ChatGPT has magnified the need for creativity

Creative is a key variable in making your marketing successful, because your programs are only as good as the creative you feed into them. If you don’t make campaigns that convert, you won’t be successful. And you won’t convert unless you can engage your audience. Creative is quickly becoming one of the only things that can catch someone’s attention. When the wave of generic content generated by ChatGPT hits, you’ll want to stand apart. While ChatGPT has the potential to become a valuable tool and resource, it’s just not there YET. Below is a demonstration of why this is our belief.

Our ChatGPT experiment

We entered this company definition (their designation redacted to protect the innocent). Like many corporate definitions, it isn’t focused on the customer.

“At [redacted], our power to engineer solutions is the result of combining local expertise with a global team of the best that the industry has to offer. Our employees run the full gamut of processing technology and experience. Their expertise covers: [redacted], process control, and life-cycle management. We have built a team that can deliver the entire spectrum of services that the [redacted] industry can offer.”

We then asked ChatGPT to rewrite it, emphasizing the customer benefit, but in the same voice:

"At our company, we understand the importance of creating solutions that not only meet, but exceed your expectations. That's why our team of experts is dedicated to using their deep understanding of the industry to engineer innovative solutions that will take your business to the next level. With a unique blend of local expertise and industry-leading professionals, we are able to provide a comprehensive range of services, [redacted]. And with our focus on process control and life-cycle management, we can ensure that your products will be of the highest quality, and stand the test of time. We know that choosing the right partner is a big decision, let us show you the difference working with true professionals can make.”

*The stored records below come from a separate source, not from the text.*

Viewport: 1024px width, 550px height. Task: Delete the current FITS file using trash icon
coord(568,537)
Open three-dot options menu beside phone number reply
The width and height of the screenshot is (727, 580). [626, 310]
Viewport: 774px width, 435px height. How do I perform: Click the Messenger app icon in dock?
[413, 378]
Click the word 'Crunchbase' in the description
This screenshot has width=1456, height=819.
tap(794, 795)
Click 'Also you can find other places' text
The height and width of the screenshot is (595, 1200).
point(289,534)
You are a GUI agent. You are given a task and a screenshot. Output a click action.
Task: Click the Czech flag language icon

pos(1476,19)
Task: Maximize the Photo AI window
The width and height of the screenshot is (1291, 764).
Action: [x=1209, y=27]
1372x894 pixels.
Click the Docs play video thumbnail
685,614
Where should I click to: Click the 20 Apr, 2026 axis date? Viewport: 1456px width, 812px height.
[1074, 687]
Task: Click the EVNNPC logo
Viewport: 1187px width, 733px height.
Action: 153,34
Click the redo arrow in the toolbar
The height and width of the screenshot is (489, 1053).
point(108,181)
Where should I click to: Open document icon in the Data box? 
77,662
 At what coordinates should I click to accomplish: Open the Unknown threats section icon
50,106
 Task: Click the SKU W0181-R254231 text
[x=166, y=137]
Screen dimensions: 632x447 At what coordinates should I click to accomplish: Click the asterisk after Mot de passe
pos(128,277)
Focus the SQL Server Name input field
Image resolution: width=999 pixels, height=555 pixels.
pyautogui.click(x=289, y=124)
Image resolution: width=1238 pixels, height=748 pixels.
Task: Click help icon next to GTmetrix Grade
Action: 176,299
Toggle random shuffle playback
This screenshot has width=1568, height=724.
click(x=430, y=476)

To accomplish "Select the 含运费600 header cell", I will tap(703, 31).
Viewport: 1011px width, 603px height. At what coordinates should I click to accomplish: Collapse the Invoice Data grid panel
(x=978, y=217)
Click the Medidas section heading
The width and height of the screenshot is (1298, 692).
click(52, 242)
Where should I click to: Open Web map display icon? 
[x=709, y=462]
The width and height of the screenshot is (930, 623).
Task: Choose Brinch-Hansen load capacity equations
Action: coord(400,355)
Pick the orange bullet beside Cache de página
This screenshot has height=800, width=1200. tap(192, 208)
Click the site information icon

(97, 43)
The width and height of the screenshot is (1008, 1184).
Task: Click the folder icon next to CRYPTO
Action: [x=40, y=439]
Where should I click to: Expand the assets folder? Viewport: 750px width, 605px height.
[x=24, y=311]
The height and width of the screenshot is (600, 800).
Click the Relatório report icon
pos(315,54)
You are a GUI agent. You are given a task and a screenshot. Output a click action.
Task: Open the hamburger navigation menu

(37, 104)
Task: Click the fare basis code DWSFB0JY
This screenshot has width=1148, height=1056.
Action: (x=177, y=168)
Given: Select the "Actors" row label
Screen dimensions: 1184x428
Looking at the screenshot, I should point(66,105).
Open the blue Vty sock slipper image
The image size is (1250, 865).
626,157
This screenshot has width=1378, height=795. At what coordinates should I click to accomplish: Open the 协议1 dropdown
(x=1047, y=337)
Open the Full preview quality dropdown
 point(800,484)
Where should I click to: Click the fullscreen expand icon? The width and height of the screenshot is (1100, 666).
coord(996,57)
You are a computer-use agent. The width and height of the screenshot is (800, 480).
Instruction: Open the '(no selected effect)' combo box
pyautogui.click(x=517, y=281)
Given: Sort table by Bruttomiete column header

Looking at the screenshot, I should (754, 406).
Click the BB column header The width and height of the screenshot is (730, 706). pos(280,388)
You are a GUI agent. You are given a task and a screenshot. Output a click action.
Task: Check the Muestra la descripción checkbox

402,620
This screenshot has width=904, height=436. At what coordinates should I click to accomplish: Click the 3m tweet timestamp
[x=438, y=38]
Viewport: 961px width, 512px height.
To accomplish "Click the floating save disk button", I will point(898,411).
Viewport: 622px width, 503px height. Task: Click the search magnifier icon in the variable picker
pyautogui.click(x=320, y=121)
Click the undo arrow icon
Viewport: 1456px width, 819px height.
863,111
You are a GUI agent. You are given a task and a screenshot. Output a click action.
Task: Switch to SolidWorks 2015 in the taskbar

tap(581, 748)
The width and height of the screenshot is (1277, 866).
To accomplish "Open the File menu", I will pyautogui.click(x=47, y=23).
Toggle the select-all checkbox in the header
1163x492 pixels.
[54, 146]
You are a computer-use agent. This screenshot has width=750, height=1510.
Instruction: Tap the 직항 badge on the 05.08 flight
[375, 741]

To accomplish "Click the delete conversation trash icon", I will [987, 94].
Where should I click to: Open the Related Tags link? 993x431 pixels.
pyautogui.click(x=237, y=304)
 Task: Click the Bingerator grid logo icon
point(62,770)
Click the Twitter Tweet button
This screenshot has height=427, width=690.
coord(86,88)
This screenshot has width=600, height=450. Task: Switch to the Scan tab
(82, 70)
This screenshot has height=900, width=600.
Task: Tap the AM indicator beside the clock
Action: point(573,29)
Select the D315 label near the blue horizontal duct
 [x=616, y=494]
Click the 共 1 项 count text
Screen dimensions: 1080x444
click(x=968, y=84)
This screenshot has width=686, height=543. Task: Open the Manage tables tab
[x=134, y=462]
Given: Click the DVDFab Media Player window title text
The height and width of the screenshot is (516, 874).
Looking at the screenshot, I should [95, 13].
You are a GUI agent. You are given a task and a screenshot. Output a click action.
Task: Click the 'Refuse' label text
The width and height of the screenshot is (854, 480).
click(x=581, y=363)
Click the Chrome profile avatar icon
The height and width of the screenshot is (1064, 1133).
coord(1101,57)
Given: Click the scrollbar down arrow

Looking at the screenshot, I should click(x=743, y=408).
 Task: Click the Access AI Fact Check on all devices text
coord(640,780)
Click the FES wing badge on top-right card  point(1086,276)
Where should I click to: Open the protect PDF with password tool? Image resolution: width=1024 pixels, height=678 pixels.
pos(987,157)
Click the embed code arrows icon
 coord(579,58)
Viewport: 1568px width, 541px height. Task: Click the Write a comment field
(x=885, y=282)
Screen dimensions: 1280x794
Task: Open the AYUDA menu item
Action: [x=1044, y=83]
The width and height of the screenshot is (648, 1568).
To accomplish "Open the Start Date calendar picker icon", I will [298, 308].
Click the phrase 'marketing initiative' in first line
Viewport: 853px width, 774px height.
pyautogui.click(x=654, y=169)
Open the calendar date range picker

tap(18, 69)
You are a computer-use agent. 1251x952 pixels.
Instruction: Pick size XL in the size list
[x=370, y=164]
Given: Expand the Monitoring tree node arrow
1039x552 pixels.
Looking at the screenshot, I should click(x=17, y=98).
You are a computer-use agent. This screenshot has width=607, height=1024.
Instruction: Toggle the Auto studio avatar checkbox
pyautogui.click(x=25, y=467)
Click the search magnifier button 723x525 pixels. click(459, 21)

This attempt was too long and still more from the company’s perspective than the customer’s. So I asked it to rewrite it again with instructions to make it shorter and more compelling for a buyer. Interestingly, it took far longer to generate this copy, which is what it’s like to write shorter copy IRL:

"Unlock the full potential of your business with our unparalleled expertise. Our team of local and industry-leading experts engineer innovative solutions to exceed your expectations. From design to delivery, we ensure the highest quality for your products. Experience the difference working with true professionals can make. Partner with us today.”

This time, ChatGPT acted as a good tool for knowing what not to write. It performed as asked and improved the copy. But the algorithm selected the most used phrases to technically answer my query. This collection of jargon lacks creativity and emotional appeal. The resulting copy is so overused and generic, it reads as meaningless noise, providing no differentiated reasons to work with them.